Depuis la triste nouvelle de sa mort, ses proches ainsi que tous les habitants de Cité Anoska, où vivait la victime, sont sous le choc. Car tous nourrissaient l’espoir de revoir en vie cette petite fille dynamique qui semait le bonheur autour d’elle malgré des conditions de vie difficiles. Hélas, celle-ci est partie d’une manière atroce, dans des circonstances horribles. Laissant une famille, des amis, des connaissances et toute une île avec un gros chagrin sur le cœur. Ceux qui la connaissaient bien lui rendent un vibrant hommage.
Échecs académiques
Née le 19 février 2004, Edouarda, aussi connue comme Eleana, a vu le jour à Cité Anoska, à 16e Mille, Forest-Side. Peu de temps après sa naissance, sa mère Mirella, qui est séparée de son père depuis avant sa naissance, la confie à ses grands-parents maternels, Claudette et Michel. «J’avais déjà mon fils Howard, alors âgé de 2 ans, à ma charge. Mes parents ont volontairement proposé de s’occuper d’Edouarda. J’ai accepté», raconte péniblement Mirella, la tête recouverte d’un voile noir. En l’absence d’un berceau et en raison de l’espace très limitée de la maisonnette en tôle de ses grands-parents, composée de deux pièces, c’est sur leur lit que la petite fait ses nuits.

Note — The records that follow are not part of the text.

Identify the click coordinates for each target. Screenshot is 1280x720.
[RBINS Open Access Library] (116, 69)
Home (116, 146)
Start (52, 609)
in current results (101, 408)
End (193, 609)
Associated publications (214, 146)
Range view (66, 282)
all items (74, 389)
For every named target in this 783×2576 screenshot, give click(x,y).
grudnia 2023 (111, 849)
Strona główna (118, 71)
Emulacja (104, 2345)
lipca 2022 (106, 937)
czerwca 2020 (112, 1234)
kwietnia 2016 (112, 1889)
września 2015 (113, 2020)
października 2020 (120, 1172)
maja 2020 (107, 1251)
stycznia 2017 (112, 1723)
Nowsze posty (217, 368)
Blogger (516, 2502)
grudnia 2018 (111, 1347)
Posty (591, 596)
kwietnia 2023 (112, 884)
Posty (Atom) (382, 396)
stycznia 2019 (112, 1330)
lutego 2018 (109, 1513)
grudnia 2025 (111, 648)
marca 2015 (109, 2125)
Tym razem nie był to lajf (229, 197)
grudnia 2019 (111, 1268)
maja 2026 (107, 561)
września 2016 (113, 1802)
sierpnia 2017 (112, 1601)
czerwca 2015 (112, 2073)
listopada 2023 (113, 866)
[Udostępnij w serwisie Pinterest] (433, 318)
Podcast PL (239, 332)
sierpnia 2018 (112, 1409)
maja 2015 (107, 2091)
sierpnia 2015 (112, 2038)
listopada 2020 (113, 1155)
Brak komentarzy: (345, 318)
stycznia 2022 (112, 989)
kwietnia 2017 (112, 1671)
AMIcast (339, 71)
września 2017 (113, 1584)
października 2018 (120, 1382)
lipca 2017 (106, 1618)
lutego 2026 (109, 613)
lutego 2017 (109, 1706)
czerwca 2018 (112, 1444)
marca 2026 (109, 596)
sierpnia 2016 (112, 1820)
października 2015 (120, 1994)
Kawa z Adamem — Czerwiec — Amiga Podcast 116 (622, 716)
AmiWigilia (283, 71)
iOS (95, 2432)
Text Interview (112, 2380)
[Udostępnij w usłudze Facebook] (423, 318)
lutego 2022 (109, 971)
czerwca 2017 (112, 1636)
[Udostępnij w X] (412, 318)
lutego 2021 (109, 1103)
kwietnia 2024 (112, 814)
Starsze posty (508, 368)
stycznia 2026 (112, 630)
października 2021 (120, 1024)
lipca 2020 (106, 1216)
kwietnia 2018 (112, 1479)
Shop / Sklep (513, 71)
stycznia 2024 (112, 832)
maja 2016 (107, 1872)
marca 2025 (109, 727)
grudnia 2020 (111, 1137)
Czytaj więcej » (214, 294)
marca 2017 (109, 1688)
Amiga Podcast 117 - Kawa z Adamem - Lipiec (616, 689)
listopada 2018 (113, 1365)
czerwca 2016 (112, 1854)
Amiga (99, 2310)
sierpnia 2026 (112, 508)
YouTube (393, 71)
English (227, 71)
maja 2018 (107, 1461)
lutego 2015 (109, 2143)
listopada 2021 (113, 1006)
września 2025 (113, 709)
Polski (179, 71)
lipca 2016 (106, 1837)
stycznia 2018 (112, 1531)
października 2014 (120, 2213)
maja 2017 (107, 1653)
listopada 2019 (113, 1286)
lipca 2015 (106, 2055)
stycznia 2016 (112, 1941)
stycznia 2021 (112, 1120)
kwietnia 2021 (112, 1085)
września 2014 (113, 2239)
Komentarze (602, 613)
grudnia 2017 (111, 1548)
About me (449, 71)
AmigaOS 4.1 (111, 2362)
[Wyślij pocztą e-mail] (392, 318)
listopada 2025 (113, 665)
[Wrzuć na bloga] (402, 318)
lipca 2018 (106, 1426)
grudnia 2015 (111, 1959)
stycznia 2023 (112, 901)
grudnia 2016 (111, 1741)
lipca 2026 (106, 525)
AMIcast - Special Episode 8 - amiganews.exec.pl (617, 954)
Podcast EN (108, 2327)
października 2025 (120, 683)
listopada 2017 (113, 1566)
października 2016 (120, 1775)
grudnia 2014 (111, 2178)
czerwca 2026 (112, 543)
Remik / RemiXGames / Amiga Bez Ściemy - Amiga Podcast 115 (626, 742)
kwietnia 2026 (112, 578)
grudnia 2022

En grandissant, confie son entourage, Edouarda se révèle être une enfant douce, calme et attachante. À l’âge de 3 ans, lorsqu’elle fait son entrée à l’école maternelle, elle s’attache aussitôt à son enseignante et l’appelle affectueusement Baboo. «Elle adorait cette enseignante. D’ailleurs, c’est cette dernière qui s’est occupée de son inscription à l’école primaire de Midlands», se souvient la maman d’Edouarda, perdue dans ses pensées. Toutefois, une fois en primaire, la petite se classe parmi les élèves peu performants et échoue à presque tous ses examens. Cela a encore une fois été le cas pour le premier trimestre de cette année, alors qu’elle devait prendre part aux examens du Certificate of Primary Education à la fin de 2015.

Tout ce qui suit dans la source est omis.